BEGIN Excerpted data
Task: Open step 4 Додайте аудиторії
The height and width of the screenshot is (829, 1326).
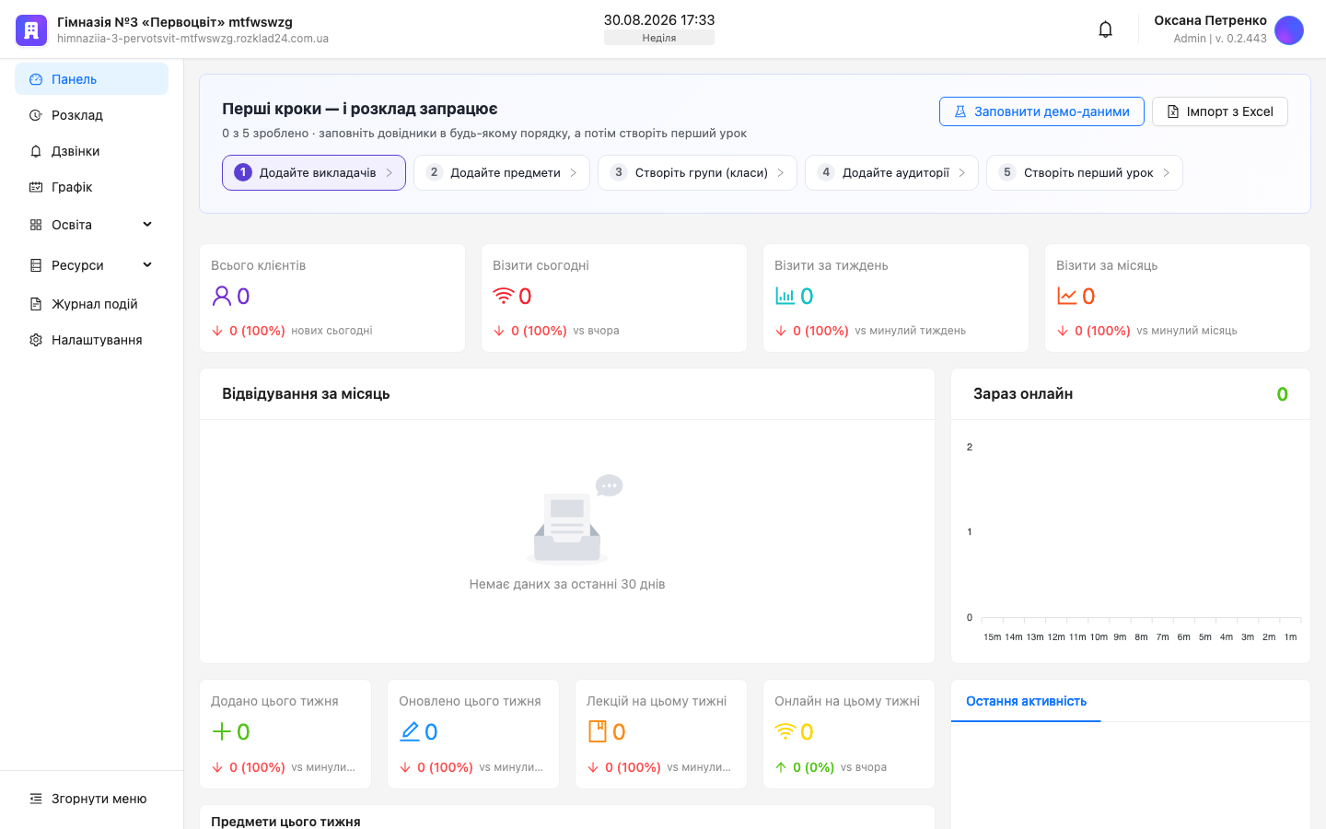Action: point(891,172)
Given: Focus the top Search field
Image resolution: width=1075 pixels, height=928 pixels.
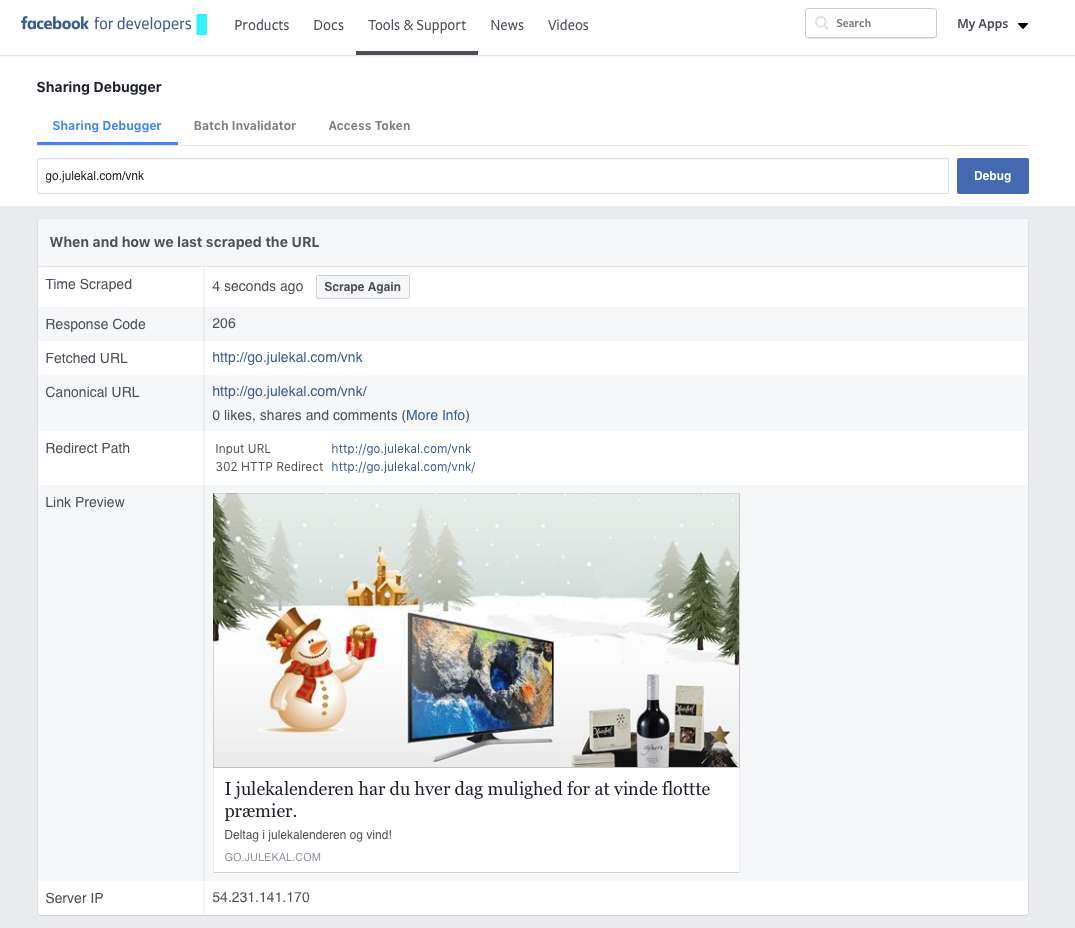Looking at the screenshot, I should click(880, 23).
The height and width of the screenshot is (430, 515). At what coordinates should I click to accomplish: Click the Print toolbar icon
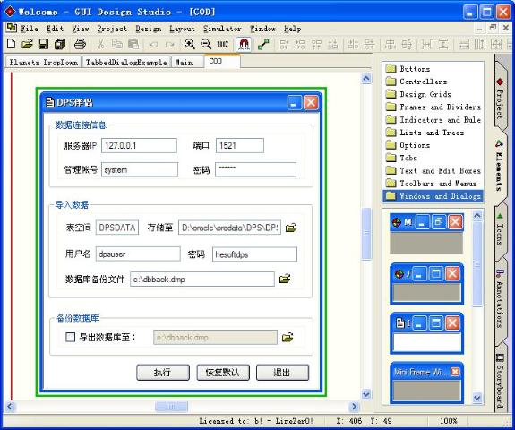click(x=80, y=44)
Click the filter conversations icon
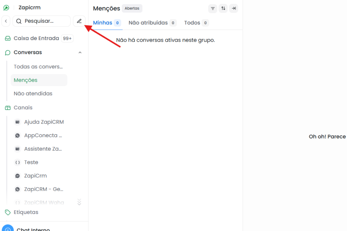This screenshot has height=231, width=347. click(x=213, y=8)
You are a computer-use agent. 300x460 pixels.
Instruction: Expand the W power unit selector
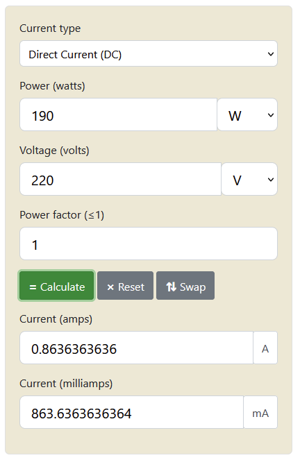[x=247, y=114]

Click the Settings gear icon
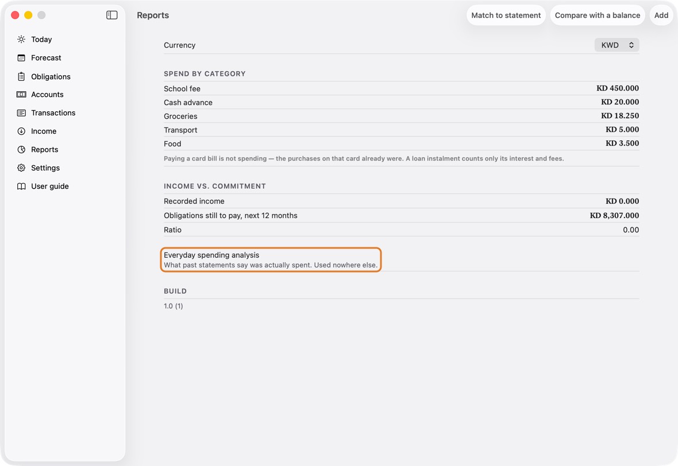[21, 168]
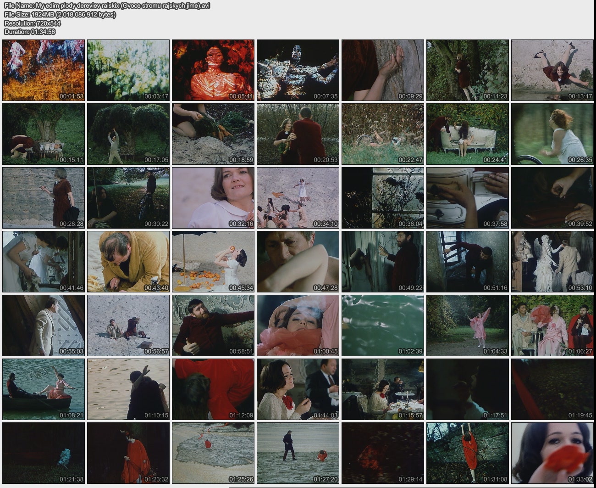Viewport: 596px width, 488px height.
Task: Click the man in yellow robe at 00:43:40
Action: (x=128, y=262)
END Excerpted data
→ **Assignment**
Pictures are to be left out when the lines from the one containing "You are a computer-use agent. 300x460 pixels." through the end of the records above are repeated exactly; no other line is wanted.

→ **Answer section**
You are a computer-use agent. 300x460 pixels.
Instruction: Expand the W power unit selector
[x=247, y=114]

Click the Settings gear icon
[21, 168]
Viewport: 596px width, 488px height.
Task: Click the man in yellow robe at 00:43:40
Action: (x=128, y=262)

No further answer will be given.